(DATA PROVIDED)
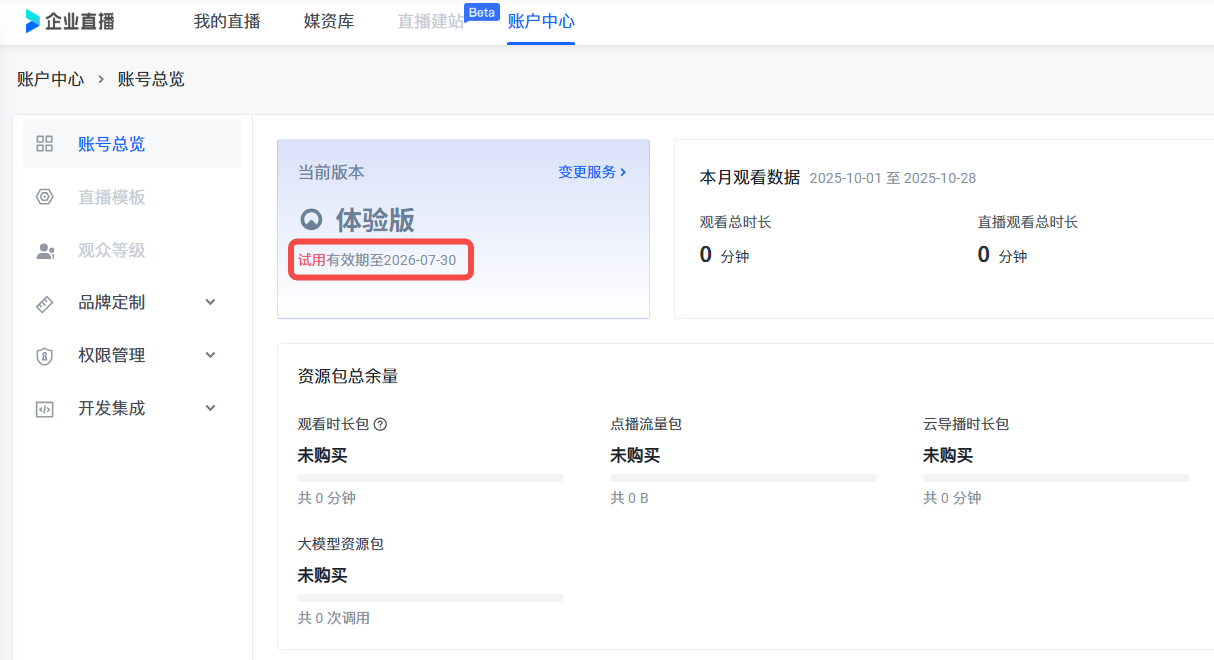Click the 品牌定制 ruler icon

click(x=44, y=303)
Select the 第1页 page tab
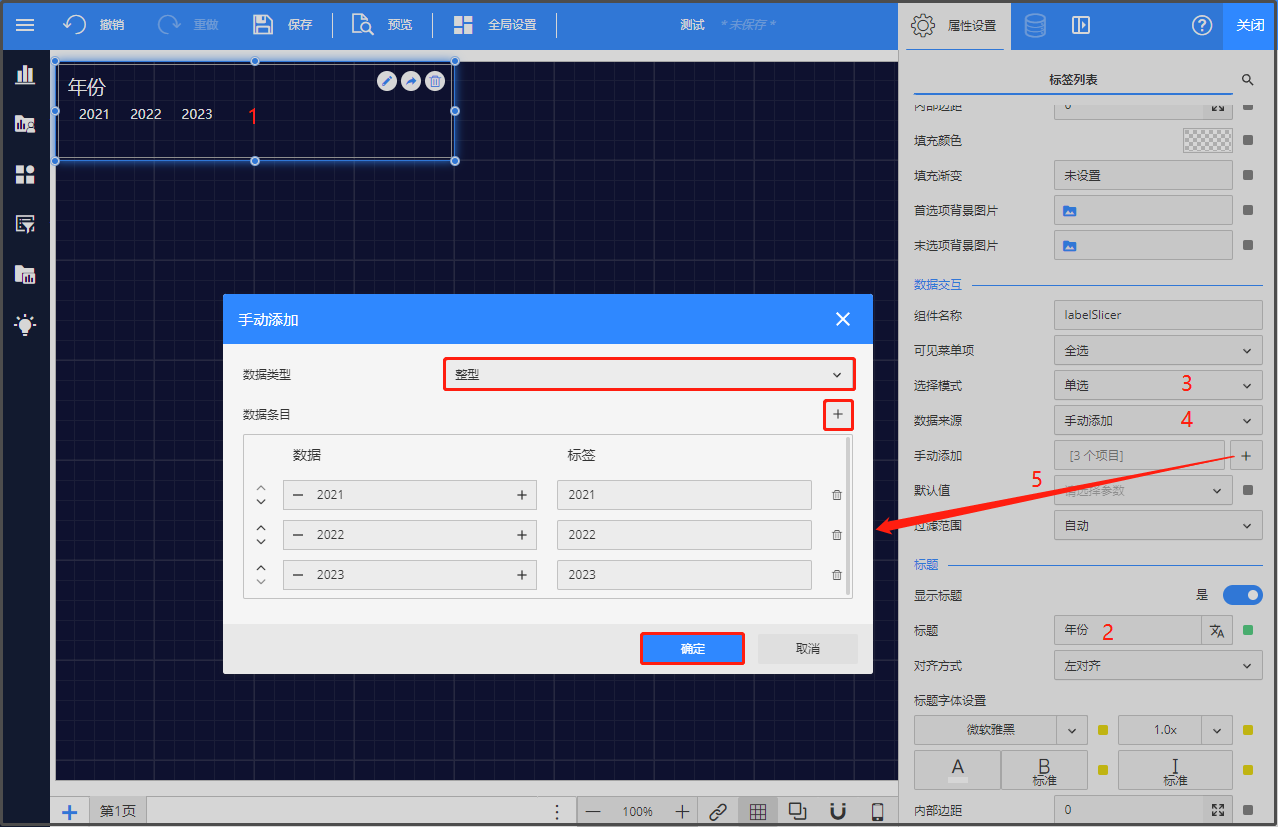1278x827 pixels. click(117, 811)
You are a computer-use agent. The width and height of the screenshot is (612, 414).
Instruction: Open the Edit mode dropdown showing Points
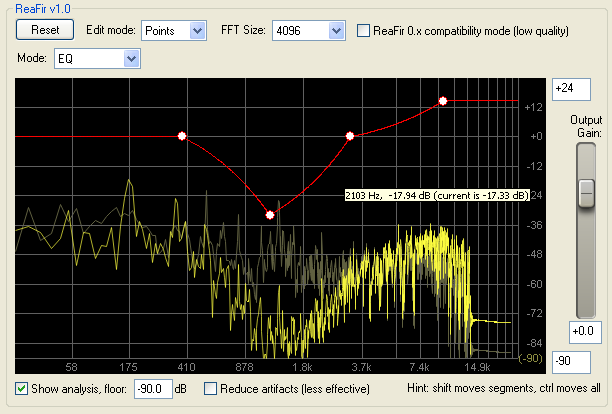click(173, 31)
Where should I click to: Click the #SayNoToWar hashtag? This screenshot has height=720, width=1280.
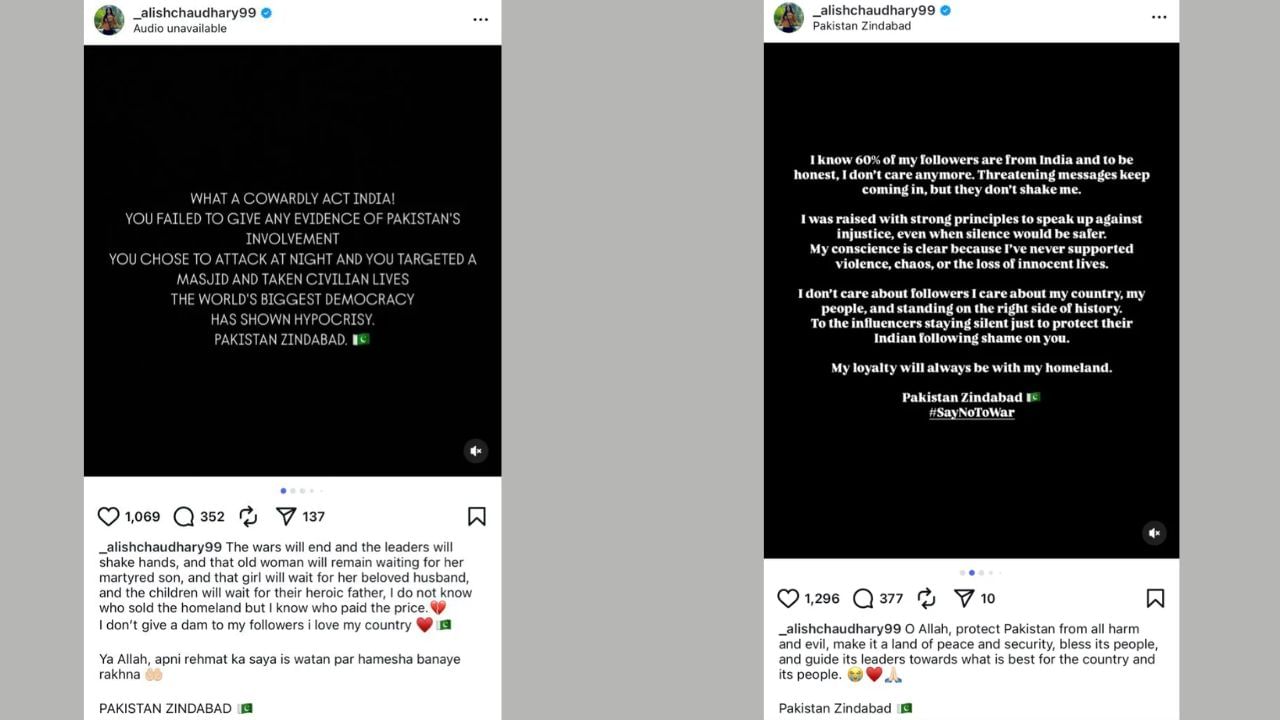[971, 412]
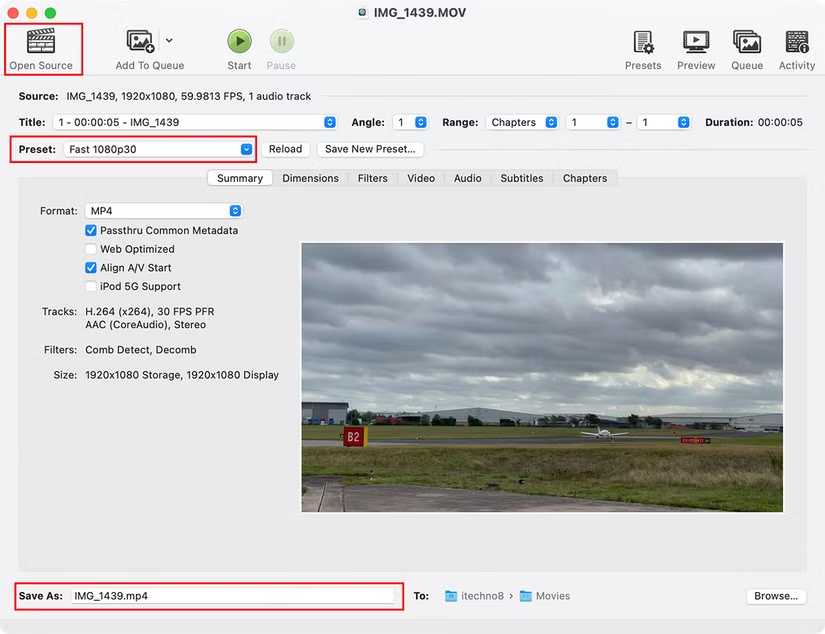Viewport: 825px width, 634px height.
Task: Enable the Web Optimized checkbox
Action: (x=90, y=249)
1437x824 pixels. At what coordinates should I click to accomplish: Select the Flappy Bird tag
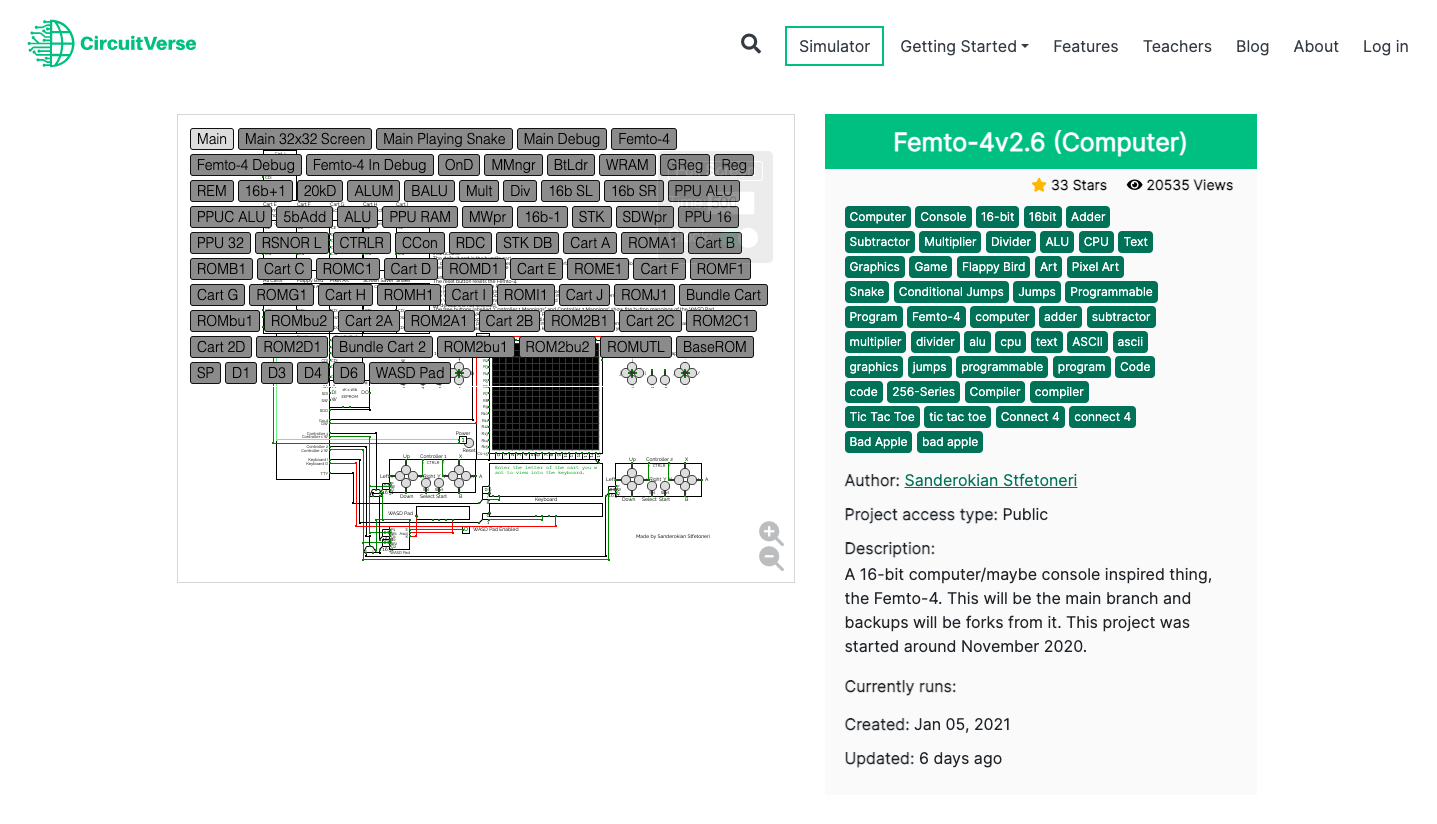pyautogui.click(x=993, y=267)
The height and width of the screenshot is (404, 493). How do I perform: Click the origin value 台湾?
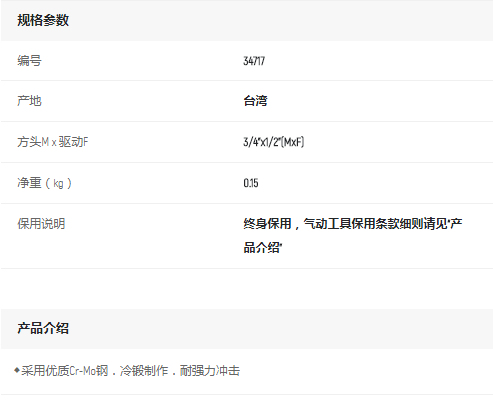pos(255,101)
(End DATA PROVIDED)
WORK REQUEST: Please restate exactly the lines from the one containing "You are a computer-use" down to the end of the material, both ends kept, and do not include the pictures.

EXERCISE RESULT:
You are a computer-use agent. The width and height of the screenshot is (612, 414).
Instruction: Open the Edit mode dropdown showing Points
click(173, 31)
Where should I click to: Click the #SayNoToWar hashtag? This screenshot has height=720, width=1280.
[971, 412]
Viewport: 825px width, 634px height.
Task: Enable the Web Optimized checkbox
Action: (x=90, y=249)
1437x824 pixels. At what coordinates should I click to accomplish: Select the Flappy Bird tag
pyautogui.click(x=993, y=267)
The height and width of the screenshot is (404, 493). How do I perform: Click the origin value 台湾?
pos(255,101)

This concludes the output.